Of course, this interest roll-up option does make the eventual payoff amount higher. But just having that flexibility can be a game-changer for certain buyers.
Cons of a Bridging Loan
Here are the cons of bridging loans:
High-Interest Rates
One potential downside of bridging loans is the high interest rates. Exactly how high the interest rate will be varies quite a bit by lender. But in general, expect bridging loan rates to be significantly higher.
So, while the steeper interest rates sting, try to weigh them against the benefits. If a bridging loan helps you capture a great opportunity, it could easily be worth it. Just be sure to shop around and compare bridging loan rates from multiple lenders. Even seemingly small differences in interest can add up fast over the long term.
Risk of Repossession
Situations like an unexpected delay in selling your existing home could create this predicament. Or renovation costs going way over budget on a development project.
Missing that repayment window is serious when bridging loans since the terms are so brief. Lenders don’t have as much flexibility compared to longer mortgages.
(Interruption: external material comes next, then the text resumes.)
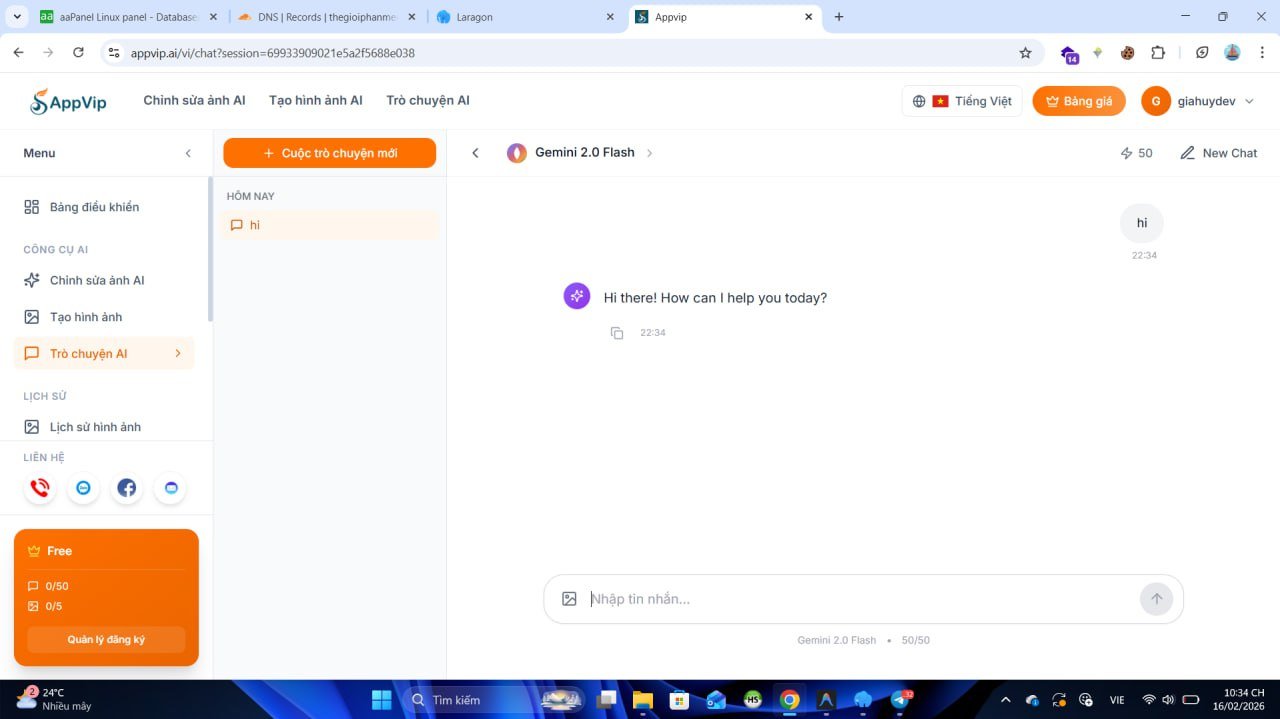Start a Cuộc trò chuyện mới

pyautogui.click(x=329, y=152)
This repossession threat underscores how crucial a solid exit strategy is upfront. You need confidence in your ability to repay before taking this type of loan.
Dealing with Poor Credits
Having poor credit can really make financing a car feel like an uphill battle. But don’t lose hope!
For people with less-than-ideal credit scores, special financing like very bad credit loans with no guarantor is there. You can get it from direct lenders, as they are flexible to their lending and can consider applications with adverse credit ratings too.
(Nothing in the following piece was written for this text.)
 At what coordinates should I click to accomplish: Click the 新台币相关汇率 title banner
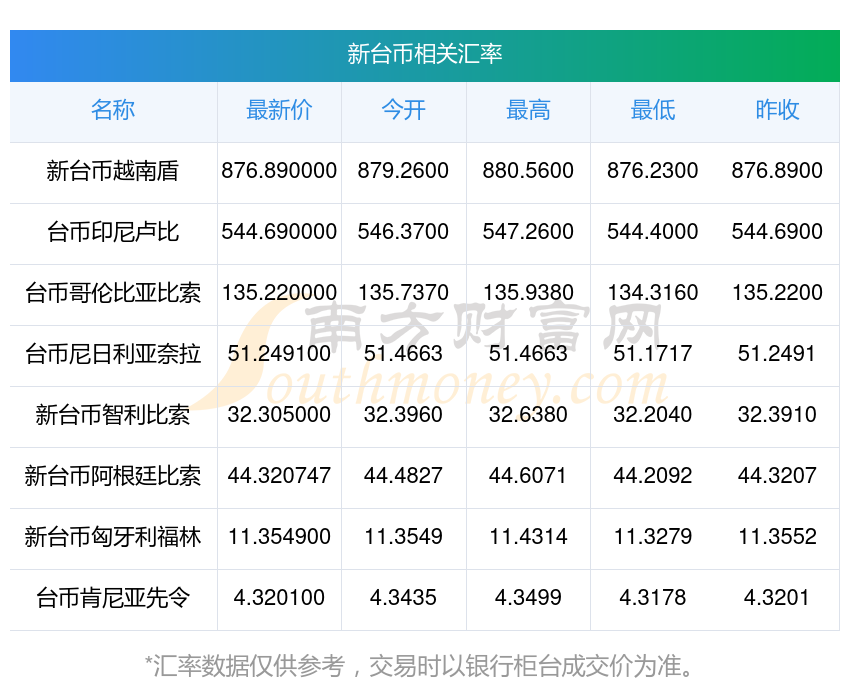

You’ll likely face higher interest rates and down payment requirements. However, getting approved despite imperfect credit is possible through these alternative lenders.
Do your homework on current rates and lender requirements based on your credit. Then, decide if financing fits your bigger financial strategy.
Conclusion
Bridging loans offer quick cash for short-term needs. Having a solid repayment plan is crucial. Ideally, your old home is already under contract. As soon as that sale closes, you settle the bridging loan.
If your home sale hits snags, a bridging loan may backfire. The higher costs could add up to delays. Be realistic about your short-term needs and repayment timeline.
With a clear plan, bridging loans are quite handy. But without one, the risks increase significantly. Only use them for genuine short-term gaps before repayment.
Jessica Rodz is the Senior Content Writer at Cashfacts. She has a long career in the field of content writing and editing. Jessica has the expertise in the UK lending marketplace where she has worked with 7 different lending organisations and acquired many responsibilities from preparing loan deals and writing blogs for their websites.
At Cashfacts, Jessica is managing a team of experienced loan experts and doing a major contribution in guiding the loan seekers via well-researched blogs. She has done graduation in Business (Finance) and now currently doing research papers on the UK financial sector.